- _EXERCISE GOAL_: When you reach the line containing "[CryptoSlate on Telegram] (121, 2385)", begin copying exactly, and keep going through the last line of the records below, copying nothing before it.

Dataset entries
-- Opening Marker --
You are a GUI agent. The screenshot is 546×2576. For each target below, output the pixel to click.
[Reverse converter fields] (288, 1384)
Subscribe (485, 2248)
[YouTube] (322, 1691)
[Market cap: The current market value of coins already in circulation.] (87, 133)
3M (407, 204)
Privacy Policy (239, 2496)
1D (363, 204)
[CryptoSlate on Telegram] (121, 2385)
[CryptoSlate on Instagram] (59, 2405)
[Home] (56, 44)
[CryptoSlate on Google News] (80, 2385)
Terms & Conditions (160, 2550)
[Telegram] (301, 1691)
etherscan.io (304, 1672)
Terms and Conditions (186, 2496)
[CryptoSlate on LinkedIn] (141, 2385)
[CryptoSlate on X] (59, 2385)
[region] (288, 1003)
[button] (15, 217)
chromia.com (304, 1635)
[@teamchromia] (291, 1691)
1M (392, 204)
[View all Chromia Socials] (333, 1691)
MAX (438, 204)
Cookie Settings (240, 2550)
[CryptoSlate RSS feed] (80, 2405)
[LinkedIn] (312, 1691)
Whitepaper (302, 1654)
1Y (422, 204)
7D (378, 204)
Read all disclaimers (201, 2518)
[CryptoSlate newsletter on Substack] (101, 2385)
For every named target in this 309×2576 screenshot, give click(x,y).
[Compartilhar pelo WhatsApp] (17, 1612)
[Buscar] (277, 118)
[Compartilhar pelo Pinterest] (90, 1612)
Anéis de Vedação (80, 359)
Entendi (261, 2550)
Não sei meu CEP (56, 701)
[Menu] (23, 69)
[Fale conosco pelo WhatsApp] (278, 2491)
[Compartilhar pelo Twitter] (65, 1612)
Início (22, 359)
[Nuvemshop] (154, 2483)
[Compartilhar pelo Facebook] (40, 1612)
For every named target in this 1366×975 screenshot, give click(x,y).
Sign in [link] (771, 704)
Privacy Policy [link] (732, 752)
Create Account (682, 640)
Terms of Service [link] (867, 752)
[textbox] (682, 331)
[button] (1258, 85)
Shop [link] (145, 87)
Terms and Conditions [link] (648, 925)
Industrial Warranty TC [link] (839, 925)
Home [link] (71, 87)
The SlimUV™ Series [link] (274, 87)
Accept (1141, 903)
-- Closing Marker --
- _ANSWER TO THIS EXERCISE_:
[CryptoSlate on Telegram] (121, 2385)
[CryptoSlate on Instagram] (59, 2405)
[Home] (56, 44)
[CryptoSlate on Google News] (80, 2385)
Terms & Conditions (160, 2550)
[Telegram] (301, 1691)
etherscan.io (304, 1672)
Terms and Conditions (186, 2496)
[CryptoSlate on LinkedIn] (141, 2385)
[CryptoSlate on X] (59, 2385)
[region] (288, 1003)
[button] (15, 217)
chromia.com (304, 1635)
[@teamchromia] (291, 1691)
1M (392, 204)
[View all Chromia Socials] (333, 1691)
MAX (438, 204)
Cookie Settings (240, 2550)
[CryptoSlate RSS feed] (80, 2405)
[LinkedIn] (312, 1691)
Whitepaper (302, 1654)
1Y (422, 204)
7D (378, 204)
Read all disclaimers (201, 2518)
[CryptoSlate newsletter on Substack] (101, 2385)
For every named target in this 309×2576 screenshot, give click(x,y).
[Compartilhar pelo WhatsApp] (17, 1612)
[Buscar] (277, 118)
[Compartilhar pelo Pinterest] (90, 1612)
Anéis de Vedação (80, 359)
Entendi (261, 2550)
Não sei meu CEP (56, 701)
[Menu] (23, 69)
[Fale conosco pelo WhatsApp] (278, 2491)
[Compartilhar pelo Twitter] (65, 1612)
Início (22, 359)
[Nuvemshop] (154, 2483)
[Compartilhar pelo Facebook] (40, 1612)
For every named target in this 1366×975 screenshot, give click(x,y).
Sign in [link] (771, 704)
Privacy Policy [link] (732, 752)
Create Account (682, 640)
Terms of Service [link] (867, 752)
[textbox] (682, 331)
[button] (1258, 85)
Shop [link] (145, 87)
Terms and Conditions [link] (648, 925)
Industrial Warranty TC [link] (839, 925)
Home [link] (71, 87)
The SlimUV™ Series [link] (274, 87)
Accept (1141, 903)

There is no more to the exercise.